Background and purpose: Voxel size/shape of diffusion tensor imaging (DTI) may directly affect the measurement of fractional anisotropy (FA) in regions where there are crossing fibers. The purpose of this article was to investigate the effect of voxel size/shape on measured FA by using isotropic and nonisotropic voxels.

Materials and methods: Ten healthy adult volunteers had MR imaging by using a 1.5 T clinical imager. DTI was performed with 2 different voxel sizes: a 2-mm-section isotropic voxel (2 x 2 x 2 mm(3)) and a 6-mm-section nonisotropic voxel (2 x 2 x 6 mm(3)). Images were obtained by using a single-shot echo-planar imaging technique with motion-probing gradients in 15 orientations and a b-value of 1000 s/mm(2). FA and the apparent diffusion coefficient (ADC) were measured at different sites of the brain.

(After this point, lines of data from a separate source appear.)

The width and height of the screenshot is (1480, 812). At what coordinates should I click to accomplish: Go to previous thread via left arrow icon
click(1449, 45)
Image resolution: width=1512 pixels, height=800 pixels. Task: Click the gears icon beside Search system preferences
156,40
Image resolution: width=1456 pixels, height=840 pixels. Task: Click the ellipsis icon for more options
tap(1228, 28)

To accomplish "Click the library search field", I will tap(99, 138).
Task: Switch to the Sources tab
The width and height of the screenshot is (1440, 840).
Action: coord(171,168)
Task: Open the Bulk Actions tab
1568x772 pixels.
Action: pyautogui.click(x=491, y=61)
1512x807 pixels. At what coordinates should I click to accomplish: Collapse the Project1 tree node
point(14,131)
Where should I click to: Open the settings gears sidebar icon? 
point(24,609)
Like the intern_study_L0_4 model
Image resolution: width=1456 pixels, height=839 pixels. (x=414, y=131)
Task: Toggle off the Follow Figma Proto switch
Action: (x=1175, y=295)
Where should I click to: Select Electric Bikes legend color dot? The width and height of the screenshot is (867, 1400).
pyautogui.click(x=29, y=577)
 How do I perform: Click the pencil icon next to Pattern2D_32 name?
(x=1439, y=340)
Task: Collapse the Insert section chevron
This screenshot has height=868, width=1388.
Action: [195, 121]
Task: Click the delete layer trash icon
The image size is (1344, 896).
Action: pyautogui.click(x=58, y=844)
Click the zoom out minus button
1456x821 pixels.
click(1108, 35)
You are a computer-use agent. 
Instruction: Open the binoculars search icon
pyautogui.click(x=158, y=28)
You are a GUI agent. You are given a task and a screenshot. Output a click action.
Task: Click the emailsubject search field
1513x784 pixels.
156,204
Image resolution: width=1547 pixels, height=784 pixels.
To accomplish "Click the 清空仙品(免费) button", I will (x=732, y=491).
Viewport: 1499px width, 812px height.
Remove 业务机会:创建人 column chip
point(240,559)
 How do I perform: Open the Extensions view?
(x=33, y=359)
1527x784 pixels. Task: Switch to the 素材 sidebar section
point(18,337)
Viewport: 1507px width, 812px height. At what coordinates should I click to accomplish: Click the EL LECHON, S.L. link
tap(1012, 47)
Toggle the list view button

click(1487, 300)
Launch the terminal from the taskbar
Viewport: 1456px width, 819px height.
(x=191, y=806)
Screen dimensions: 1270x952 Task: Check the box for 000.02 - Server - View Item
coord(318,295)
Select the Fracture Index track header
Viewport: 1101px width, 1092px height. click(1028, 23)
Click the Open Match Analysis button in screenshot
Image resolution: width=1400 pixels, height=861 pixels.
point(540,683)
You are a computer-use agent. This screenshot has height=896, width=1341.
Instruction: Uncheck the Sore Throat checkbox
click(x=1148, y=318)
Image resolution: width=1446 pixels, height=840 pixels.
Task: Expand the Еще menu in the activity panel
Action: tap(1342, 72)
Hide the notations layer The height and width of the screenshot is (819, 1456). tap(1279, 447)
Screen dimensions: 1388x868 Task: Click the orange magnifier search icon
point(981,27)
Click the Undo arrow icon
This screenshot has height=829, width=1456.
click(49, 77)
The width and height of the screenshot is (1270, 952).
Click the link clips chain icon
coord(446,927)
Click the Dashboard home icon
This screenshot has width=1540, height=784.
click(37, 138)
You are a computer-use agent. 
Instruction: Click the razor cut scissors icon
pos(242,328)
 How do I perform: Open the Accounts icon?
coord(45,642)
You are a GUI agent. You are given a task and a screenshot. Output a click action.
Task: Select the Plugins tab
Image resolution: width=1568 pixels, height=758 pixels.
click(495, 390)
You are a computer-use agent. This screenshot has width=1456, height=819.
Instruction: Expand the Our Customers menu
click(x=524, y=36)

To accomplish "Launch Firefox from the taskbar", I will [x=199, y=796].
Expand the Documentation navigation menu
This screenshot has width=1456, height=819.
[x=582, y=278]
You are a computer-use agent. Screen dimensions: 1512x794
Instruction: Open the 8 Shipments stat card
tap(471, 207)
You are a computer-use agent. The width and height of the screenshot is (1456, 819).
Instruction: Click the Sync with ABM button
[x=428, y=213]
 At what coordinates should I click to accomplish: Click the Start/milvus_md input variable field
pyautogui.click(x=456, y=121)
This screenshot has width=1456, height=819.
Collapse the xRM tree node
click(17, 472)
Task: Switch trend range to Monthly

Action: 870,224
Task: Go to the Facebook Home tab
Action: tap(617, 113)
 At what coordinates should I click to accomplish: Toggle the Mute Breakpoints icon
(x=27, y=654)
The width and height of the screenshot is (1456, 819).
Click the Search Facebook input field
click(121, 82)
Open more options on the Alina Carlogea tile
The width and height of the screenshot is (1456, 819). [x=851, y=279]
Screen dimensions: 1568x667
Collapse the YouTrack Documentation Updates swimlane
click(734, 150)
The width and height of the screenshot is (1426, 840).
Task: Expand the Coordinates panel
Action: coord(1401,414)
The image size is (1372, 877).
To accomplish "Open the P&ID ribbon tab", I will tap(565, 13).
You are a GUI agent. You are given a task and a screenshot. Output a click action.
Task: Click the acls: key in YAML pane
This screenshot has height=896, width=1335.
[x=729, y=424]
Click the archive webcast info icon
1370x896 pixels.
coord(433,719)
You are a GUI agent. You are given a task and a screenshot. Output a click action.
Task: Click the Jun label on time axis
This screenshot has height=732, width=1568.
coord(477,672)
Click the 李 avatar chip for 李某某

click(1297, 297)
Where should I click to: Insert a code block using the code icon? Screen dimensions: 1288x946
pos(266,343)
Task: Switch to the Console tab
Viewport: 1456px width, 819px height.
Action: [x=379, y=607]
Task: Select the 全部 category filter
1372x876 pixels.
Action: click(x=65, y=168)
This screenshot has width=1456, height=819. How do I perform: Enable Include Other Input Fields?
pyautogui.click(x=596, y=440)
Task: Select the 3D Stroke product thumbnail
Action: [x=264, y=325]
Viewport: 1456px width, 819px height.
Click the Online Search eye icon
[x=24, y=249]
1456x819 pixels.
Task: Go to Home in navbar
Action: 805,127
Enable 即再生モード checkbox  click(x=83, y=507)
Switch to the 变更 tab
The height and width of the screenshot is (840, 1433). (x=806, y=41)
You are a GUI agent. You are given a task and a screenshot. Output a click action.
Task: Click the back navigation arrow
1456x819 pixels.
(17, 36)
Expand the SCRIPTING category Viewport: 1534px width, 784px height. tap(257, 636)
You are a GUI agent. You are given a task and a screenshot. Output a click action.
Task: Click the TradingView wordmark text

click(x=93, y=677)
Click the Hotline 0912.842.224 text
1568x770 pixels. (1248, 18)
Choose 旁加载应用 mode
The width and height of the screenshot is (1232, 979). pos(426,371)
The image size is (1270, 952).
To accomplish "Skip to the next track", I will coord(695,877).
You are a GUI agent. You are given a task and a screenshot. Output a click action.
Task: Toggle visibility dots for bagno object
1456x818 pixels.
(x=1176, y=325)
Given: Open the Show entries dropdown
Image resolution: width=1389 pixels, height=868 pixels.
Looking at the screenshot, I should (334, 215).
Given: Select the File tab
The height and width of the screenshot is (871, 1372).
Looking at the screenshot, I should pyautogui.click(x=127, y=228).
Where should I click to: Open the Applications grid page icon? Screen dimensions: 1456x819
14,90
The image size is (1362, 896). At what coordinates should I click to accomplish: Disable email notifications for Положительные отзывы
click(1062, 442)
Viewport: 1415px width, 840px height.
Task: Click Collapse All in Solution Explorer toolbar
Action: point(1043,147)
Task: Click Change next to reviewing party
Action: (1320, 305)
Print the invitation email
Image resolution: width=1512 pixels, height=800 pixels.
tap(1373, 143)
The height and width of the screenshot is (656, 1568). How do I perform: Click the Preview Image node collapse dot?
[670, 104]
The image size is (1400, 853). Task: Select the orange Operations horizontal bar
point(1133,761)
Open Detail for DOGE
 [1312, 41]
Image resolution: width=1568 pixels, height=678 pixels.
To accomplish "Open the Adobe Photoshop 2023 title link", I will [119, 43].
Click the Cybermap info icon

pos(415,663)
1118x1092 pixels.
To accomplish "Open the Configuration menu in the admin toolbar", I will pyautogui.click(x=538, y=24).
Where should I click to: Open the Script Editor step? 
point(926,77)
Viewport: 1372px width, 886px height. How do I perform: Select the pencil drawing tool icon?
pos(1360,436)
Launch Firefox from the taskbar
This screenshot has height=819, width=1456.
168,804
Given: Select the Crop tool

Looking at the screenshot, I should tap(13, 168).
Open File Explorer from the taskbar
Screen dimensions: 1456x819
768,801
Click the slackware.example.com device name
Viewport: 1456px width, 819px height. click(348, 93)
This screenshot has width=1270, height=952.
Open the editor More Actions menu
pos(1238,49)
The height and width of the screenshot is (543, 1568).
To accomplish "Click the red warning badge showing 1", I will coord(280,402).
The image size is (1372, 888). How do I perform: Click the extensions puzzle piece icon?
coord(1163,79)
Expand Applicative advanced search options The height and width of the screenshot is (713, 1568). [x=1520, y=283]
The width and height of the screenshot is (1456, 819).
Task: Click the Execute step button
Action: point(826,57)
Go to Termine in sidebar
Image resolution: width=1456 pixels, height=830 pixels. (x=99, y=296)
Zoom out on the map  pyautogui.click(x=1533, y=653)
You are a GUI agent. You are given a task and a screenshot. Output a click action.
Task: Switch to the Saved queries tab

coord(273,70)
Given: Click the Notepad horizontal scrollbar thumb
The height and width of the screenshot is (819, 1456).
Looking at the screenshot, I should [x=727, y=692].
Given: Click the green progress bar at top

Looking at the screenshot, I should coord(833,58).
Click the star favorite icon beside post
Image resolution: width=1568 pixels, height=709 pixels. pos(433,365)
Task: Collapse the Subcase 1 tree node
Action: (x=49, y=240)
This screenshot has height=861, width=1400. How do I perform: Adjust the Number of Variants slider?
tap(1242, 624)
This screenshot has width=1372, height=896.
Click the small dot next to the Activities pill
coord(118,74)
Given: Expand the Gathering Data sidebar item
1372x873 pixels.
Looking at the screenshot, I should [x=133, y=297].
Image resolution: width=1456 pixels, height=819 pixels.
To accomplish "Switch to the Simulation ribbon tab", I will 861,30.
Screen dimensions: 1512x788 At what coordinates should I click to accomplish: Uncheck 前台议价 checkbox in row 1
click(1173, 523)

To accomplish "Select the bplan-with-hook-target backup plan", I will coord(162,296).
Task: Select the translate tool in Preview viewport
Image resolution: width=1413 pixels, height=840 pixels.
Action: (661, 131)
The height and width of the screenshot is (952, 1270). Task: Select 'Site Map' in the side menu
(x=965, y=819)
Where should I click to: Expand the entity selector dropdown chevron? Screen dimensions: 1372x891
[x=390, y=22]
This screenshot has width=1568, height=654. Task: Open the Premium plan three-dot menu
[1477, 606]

Results: When smaller isotropic voxels were used, the FA was greater in areas with crossing fibers, including the superior longitudinal fasciculus, the thalamus, and the red nucleus; the FA was not significantly different in areas without crossing fibers, such as the corpus callosum, the posterior limb of the internal capsule, and the corticospinal tract at the level of the centrum semiovale (P>.05). The ADC values were not affected by voxel size/shape at any of the areas of the brain that were measured.

Conclusion: FA values that are measured in regions containing crossing fibers are underestimated when using nonisotropic DTI.

Fig 1.

The regions of interest used in the data analysis are superimposed on the transverse single-shot EPI performed with a b-value of 0 s/mm² and the FA maps. 1 indicates red nucleus; 2, thalamus; 3, genu of the corpus callosum; 4, splenium of the corpus callosum; 5, centrum semiovale; 6, posterior limb of the internal capsule; 7, CST; 8, SLF.

Fig 2.

FA measurement in a nonisotropic voxel. It was assumed that there are 3 fiber bundles traversing this voxel, each with an FA of 0.5. When all fibers are aligned in a single direction (A), the measured FA of the voxel is 0.5. When there is a crossing fiber within this voxel (B), then the measured FA of the voxel is <0.5.

Fig 3.

The graphs present the measured mean FA values in the nonisotropic voxel (2 × 2 × 6 mm³) and in the isotropic voxel (2 × 2 × 2 mm³). A, Statistically significant FA differences were noted at the centrum semiovale (P < .0001), SLF (P < .0001), thalamus (P < .0001), and red nucleus (P < .0001). B, The areas without statistically significant differences.

Fig 4.

Graph shows ADC measurements of the 2- and 6-mm-thick sections. The ADC values were not affected by voxel size/shape at any of the areas of the brain that were measured.

Fig 5.

Fiber tracts of the CST (green) and SLF (yellow) are superimposed on the vector maps. Note that the SLFs obtained from 2-mm-section images (A, C) are more robust than those obtained by 6-mm-section images (B, D). Depiction of the CST did not substantially differ between 2- and 6-mm-section images.

Fig 6.

The graphs show the results of the simulation study in which 1 (A) or 2 (B) of the 3 fiber bundles contained within a nonisotropic voxel were rotated 180°. A, When only 1 of the fiber bundles was rotated from its original location, FA underestimation occurred, which was lowest when the fiber bundle was oriented perpendicular (90°) to its original location. B, Similarly, when 2 of 3 fiber bundles were rotated simultaneously, FA was underestimated to various degrees depending on the extent of the rotation, becoming zero when both bundles were perpendicular to each other (represented by the central part of this 3D graph).

Fig 7.

B = 0 (A) and color-coded FA maps (B) through the red nucleus are shown. The circles represent the location where the FA measurements were taken. Note that there are many different colors within this region of interest, indicating that there may be crossing fibers contained in this small area of the brain.